= Text excerpt =
★ ★ ★ ★ ★
Another member of Thor's clergy.


Thundershield Family and Friends

For Durkon Thundershield, see The Order of the Stick.

    Sigdi Thundershield 

Sigdi Thundershield

https://static.tvtropes.org/pmwiki/pub/images/sigdipresent.PNG

"Let's go back unnergound, aye? Tha sky's pretty, sure, but ain't no place fer us dwarves."

Race: Dwarf
Gender: Female
Class: Unknown (probably Fighter)
Alignment: Lawful Good

Durkon's mother. Briefly mentioned by her son early in the comic, she appears in flashbacks much later. She is widowed, her husband Tenrin having died before Durkon's birth in an accident while fighting a troll.


  • Action Mom: Upon the return of her son, being one-armed doesn't stop her from jumping into the battle against the dwarven vampires.
  • An Arm and a Leg: She lost her right arm in the same accident that cost her husband his life. She refused to let go of Tenrin and had to be forcefully pulled away. Afterward, she couldn't afford to have her arm restored, and feels that she has "enough hands" with her extended family. Eventually, Durkon offers to regenerate her arm for free, but Sigdi refuses anyways.
★ ★ ★ ★ ★
= Data segment =

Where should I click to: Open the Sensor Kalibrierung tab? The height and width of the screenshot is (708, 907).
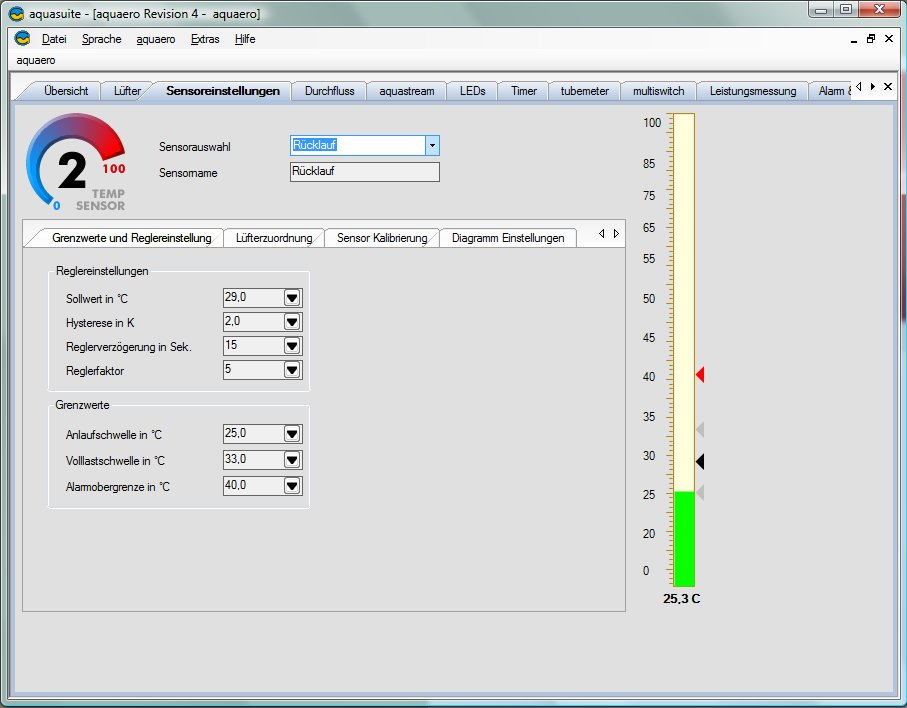pyautogui.click(x=382, y=238)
★ ★ ★ ★ ★
= Complete the following =
1. Using the Sigdi Thundershield entry, answer each question:
(a) What alignment is listed for Sigdi?
(b) What was her husband's name?
(c) Which arm did she lose?
2. Print the Sigdi Thundershield entry from "Alignment: Lawful Good" up to and including "the dwarven vampires.".

= List of solutions =
1.
(a) Lawful Good
(b) Tenrin
(c) Her right arm

2.
Alignment: Lawful Good

Durkon's mother. Briefly mentioned by her son early in the comic, she appears in flashbacks much later. She is widowed, her husband Tenrin having died before Durkon's birth in an accident while fighting a troll.


  • Action Mom: Upon the return of her son, being one-armed doesn't stop her from jumping into the battle against the dwarven vampires.